Day 7 is done. I still have my little friend with me. My Friend Rebecca is going to come pick me up at 11am take me to get it taken off. Woot! then I will be really free. Having Robin here this past week help out a lot. I was so sad to see her go (country music and all)!! But after talking it over with her, My Man and my folks I have decided to take my next treatment at the hospital. It is just too much on me. Seven days and having to get up and get there, still try to be a mom and a wife cause I can’t help but too when I am home, it is too much on my body and my mind. I know it will suck for the boy but we can face time and he can visit.
I almost wrote happy Friday since I have no idea what day it is. You get lost in this world of chemo. It is Tuesday. Have a happy Wednesday. Thank you for all your good wishes and prayers. They really mean a lot to me, it is all kind of overwhelming. Thanks.

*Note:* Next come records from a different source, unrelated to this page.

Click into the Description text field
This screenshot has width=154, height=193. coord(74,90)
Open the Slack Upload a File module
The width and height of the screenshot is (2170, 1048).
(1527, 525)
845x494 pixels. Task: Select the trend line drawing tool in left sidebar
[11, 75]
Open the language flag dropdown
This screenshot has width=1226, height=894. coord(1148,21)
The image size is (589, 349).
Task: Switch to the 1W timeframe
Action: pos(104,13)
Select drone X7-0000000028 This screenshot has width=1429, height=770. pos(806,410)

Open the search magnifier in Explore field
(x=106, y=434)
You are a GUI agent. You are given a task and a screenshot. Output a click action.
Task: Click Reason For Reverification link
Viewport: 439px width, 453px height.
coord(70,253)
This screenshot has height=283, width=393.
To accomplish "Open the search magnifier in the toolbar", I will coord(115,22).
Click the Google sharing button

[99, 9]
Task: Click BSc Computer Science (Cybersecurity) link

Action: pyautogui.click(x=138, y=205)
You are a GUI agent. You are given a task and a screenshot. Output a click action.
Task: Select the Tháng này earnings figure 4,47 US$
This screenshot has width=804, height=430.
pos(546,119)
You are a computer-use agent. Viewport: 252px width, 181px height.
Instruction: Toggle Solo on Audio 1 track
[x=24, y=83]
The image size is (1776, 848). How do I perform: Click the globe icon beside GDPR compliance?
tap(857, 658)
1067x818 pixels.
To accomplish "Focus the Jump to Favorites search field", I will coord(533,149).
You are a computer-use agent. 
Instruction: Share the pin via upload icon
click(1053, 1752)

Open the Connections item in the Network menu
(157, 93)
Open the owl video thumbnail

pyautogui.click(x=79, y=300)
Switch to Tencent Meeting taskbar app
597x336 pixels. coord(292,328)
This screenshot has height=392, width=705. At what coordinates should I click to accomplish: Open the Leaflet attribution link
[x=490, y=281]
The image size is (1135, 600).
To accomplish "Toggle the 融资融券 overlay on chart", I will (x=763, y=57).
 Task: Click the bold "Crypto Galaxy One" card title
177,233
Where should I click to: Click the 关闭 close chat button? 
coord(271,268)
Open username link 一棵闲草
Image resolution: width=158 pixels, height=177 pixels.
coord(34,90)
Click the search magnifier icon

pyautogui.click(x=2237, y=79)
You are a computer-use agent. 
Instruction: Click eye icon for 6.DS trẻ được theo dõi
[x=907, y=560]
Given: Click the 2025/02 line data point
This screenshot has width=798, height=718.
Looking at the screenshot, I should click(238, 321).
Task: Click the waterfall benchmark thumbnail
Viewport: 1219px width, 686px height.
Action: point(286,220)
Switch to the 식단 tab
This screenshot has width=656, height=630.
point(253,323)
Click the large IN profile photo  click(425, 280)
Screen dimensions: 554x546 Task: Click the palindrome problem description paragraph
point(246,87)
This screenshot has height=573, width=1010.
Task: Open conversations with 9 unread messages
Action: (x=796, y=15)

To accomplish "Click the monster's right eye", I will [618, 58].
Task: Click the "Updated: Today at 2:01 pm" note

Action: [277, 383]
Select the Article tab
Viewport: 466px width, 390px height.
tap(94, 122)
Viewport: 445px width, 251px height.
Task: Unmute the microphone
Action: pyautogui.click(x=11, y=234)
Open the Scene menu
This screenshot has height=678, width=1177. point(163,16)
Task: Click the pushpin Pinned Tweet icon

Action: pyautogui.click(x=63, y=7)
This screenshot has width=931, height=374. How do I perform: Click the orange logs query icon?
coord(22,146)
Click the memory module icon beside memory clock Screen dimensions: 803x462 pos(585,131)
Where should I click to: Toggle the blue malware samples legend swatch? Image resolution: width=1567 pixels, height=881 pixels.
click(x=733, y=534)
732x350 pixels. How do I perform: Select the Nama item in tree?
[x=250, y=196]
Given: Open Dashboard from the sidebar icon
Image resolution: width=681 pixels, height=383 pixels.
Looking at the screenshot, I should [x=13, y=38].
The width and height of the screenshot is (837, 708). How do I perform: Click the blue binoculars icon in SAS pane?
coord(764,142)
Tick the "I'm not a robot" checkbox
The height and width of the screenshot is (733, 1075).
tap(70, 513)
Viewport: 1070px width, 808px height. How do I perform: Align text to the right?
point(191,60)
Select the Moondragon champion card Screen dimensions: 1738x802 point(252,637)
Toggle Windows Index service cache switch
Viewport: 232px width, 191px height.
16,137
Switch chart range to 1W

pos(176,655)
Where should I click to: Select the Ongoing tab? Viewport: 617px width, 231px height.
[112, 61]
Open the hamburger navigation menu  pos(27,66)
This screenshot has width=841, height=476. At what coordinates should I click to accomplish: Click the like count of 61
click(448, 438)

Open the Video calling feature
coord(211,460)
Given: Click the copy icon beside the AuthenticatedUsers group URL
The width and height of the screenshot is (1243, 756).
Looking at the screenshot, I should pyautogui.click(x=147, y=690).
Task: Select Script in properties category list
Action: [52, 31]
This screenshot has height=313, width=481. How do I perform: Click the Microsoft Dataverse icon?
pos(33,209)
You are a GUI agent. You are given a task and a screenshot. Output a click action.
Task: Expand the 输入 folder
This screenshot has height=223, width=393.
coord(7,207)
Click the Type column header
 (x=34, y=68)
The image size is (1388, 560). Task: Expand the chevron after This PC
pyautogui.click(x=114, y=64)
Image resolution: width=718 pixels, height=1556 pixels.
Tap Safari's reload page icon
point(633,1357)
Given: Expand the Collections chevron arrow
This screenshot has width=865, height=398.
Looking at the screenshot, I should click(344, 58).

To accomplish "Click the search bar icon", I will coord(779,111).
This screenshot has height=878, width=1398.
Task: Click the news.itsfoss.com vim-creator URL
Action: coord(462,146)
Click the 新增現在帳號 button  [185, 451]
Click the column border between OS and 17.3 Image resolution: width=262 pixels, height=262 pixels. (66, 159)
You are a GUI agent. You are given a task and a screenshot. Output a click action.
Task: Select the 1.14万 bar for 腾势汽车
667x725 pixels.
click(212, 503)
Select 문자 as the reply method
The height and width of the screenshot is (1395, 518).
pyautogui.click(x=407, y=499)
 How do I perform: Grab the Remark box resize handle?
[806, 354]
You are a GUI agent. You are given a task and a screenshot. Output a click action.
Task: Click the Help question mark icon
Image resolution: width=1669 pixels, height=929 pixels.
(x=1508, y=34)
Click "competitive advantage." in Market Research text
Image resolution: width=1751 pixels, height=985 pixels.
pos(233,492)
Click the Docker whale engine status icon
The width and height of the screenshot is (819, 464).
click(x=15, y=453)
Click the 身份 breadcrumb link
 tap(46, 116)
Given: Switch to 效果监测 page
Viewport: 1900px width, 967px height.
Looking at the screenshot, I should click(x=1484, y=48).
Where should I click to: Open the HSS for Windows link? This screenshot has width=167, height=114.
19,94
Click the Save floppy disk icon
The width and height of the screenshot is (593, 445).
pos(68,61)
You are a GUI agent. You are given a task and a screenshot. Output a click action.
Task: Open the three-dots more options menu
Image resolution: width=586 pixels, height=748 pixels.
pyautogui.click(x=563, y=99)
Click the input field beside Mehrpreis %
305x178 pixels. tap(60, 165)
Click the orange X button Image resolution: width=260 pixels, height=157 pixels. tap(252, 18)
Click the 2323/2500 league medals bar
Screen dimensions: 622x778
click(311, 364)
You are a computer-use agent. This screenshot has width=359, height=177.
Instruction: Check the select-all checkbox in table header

I know it is hard on you and everyone that loves you. I think positive because I will not think any other way. You are progressing those tumors are giving up.
It is ok to cry it reliefs the stress just like sleeping love you more than I can express but you know.
Love you lots,lots,lots Momee
My prayers are with you always. Hang in there.
HUGS…
I know you will hate being away from the boy during those treatment days in hospital, but hopefully by doing the treatment that way, your days at home will be a bit easier and you will have a bit more energy…either way it just plain sucks. I hate hate hate that you all have to go through this. Keep your eye on the prize and rest when you need to.